What distinguishes a family owned and operated company from a larger, corporate business?
When it comes to purpose, there is no difference between a family-owned business and its counterparts. A good business seeks to serve its customers, create an enriching environment for its team members and bring positive impact to its marketplace and the world.
But I do believe that family-owned businesses in which roles are clear, skills are balanced and owners are self-aware have the advantage of agility and stability. The organic trust among our owners allows us to quickly align and pivot when needed. We understand each other’s strengths and weaknesses intimately, and there is a lot of intention behind the business, resulting in tremendous grit as we move through challenges.
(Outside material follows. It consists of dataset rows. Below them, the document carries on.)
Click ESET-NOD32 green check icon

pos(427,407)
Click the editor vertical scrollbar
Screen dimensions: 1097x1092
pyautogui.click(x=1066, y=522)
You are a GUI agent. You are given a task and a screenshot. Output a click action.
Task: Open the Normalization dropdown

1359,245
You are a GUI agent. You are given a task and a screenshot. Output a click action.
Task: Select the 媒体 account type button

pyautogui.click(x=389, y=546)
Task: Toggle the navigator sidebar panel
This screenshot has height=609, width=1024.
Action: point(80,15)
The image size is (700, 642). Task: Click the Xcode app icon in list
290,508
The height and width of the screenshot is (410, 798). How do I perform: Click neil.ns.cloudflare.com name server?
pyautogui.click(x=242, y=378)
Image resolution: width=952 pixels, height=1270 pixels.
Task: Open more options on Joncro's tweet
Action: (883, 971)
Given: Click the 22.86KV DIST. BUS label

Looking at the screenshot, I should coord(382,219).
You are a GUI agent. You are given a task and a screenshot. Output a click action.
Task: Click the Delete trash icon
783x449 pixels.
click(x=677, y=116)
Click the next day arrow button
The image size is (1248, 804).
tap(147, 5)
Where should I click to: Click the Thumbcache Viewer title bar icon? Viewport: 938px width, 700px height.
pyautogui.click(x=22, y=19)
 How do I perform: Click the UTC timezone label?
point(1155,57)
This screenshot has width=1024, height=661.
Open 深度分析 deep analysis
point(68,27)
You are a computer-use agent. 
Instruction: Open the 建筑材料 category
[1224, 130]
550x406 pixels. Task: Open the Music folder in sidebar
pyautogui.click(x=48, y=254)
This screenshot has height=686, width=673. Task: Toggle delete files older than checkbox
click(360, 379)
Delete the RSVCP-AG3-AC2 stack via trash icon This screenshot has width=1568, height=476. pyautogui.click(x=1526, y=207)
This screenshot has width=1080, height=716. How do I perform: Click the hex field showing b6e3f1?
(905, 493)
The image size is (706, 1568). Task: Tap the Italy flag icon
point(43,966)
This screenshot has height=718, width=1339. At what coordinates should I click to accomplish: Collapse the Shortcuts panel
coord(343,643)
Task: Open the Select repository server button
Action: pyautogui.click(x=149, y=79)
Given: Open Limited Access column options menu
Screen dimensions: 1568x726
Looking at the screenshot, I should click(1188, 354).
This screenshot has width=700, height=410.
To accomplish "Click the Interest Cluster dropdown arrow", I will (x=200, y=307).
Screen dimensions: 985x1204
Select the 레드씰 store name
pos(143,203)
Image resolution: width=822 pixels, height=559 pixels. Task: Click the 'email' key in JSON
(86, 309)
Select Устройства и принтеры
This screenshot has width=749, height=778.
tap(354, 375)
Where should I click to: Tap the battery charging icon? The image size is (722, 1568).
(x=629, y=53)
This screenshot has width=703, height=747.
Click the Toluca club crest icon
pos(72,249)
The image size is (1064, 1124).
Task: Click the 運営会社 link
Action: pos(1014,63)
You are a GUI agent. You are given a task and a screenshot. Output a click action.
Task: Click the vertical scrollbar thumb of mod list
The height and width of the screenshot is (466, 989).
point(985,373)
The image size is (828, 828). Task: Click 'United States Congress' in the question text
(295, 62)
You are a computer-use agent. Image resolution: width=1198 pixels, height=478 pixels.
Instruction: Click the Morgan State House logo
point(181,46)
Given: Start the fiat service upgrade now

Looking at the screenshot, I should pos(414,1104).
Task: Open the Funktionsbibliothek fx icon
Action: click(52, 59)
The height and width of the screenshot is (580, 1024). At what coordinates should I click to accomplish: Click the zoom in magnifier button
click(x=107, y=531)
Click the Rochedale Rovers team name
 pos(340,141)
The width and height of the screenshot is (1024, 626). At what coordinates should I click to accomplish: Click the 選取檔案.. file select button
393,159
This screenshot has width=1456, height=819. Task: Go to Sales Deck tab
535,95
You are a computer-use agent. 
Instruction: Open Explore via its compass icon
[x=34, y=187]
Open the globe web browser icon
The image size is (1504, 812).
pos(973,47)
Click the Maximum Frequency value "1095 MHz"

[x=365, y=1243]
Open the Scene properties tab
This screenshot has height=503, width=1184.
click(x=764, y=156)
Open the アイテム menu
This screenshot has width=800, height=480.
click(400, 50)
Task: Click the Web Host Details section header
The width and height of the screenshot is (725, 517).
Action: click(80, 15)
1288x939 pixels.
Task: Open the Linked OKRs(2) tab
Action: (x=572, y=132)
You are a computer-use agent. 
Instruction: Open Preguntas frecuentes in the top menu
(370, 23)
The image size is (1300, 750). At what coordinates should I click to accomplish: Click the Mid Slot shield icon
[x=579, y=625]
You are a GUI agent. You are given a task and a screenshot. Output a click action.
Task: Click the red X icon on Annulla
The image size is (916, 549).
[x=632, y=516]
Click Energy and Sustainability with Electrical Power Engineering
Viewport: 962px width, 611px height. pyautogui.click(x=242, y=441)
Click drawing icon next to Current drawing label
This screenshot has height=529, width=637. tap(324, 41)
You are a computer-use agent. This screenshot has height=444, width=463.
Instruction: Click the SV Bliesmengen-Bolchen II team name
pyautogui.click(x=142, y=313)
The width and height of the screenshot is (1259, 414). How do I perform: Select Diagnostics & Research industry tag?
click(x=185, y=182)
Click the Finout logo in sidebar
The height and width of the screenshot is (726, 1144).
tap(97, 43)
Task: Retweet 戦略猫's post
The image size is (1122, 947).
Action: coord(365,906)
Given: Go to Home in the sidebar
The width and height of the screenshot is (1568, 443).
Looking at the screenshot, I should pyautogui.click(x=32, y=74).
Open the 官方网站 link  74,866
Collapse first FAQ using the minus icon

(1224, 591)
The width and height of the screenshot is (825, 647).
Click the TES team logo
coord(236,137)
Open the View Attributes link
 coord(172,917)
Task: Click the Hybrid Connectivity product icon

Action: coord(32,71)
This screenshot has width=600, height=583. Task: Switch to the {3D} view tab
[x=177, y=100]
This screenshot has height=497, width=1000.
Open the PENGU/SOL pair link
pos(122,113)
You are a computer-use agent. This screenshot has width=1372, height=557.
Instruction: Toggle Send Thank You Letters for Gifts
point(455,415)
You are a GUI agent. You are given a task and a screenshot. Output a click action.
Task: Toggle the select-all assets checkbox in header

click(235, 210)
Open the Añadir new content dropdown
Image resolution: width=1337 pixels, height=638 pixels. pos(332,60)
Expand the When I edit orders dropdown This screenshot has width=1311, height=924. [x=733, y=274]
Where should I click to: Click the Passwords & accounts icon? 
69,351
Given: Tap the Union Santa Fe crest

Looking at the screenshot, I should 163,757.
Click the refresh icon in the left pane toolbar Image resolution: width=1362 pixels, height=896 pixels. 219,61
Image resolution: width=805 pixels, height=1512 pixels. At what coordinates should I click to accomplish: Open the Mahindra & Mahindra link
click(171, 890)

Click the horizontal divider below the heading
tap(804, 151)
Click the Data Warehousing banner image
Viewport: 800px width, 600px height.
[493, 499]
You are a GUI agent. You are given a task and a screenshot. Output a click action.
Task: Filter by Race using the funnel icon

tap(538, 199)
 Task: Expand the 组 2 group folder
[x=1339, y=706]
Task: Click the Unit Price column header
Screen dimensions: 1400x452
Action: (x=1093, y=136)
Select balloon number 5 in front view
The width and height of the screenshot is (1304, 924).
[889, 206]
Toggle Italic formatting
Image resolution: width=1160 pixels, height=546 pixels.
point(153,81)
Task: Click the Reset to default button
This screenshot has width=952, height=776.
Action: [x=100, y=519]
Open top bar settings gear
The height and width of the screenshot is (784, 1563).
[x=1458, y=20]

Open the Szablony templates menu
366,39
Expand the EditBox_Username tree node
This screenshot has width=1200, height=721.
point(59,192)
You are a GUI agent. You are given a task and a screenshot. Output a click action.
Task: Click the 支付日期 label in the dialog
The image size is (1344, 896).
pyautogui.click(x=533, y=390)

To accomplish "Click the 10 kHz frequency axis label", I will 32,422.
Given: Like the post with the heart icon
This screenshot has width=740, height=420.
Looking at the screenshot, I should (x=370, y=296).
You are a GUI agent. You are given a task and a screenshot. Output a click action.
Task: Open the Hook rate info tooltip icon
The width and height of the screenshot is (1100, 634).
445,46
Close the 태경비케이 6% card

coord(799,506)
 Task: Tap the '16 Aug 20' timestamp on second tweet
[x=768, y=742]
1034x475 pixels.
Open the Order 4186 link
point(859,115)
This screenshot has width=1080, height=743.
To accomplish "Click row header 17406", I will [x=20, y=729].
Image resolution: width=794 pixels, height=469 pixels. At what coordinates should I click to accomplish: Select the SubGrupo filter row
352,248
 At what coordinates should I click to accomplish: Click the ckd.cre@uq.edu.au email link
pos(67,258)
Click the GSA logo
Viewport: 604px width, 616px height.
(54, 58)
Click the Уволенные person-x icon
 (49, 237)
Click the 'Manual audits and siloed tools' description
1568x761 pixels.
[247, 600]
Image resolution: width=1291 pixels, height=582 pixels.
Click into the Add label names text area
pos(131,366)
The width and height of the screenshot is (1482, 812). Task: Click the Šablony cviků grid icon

Describe the leadership philosophy you're bringing to your role.
My leadership philosophy is rooted in my belief that happiness and a purposeful life are achieved through the pursuit of potential. The key is to look for progress and believe that it is possible to be fulfilled and unfinished at the same time. I believe that this transcends gender, ethnicity, education and nurture.
As a leader, it is my responsibility to ensure that the opportunities afforded to my team members consider their strengths and allow them to grow. Much of my work aims to align other leaders in our company with this philosophy, so that business and people decisions are made consistently with continuous striving in mind.
When you do find a few minutes to recharge, what do you enjoy doing?
Can I be very specific? I like to design and construct special-occasion garments for myself while listening to tech founder podcasts.
My favorite part about these projects is that they require technique, experience and creativity. They also require perseverance, and the details matter. If effort is invested, the results are consistent and rewarding. It’s a fun reminder that fashion and engineering have more parallels than we realize.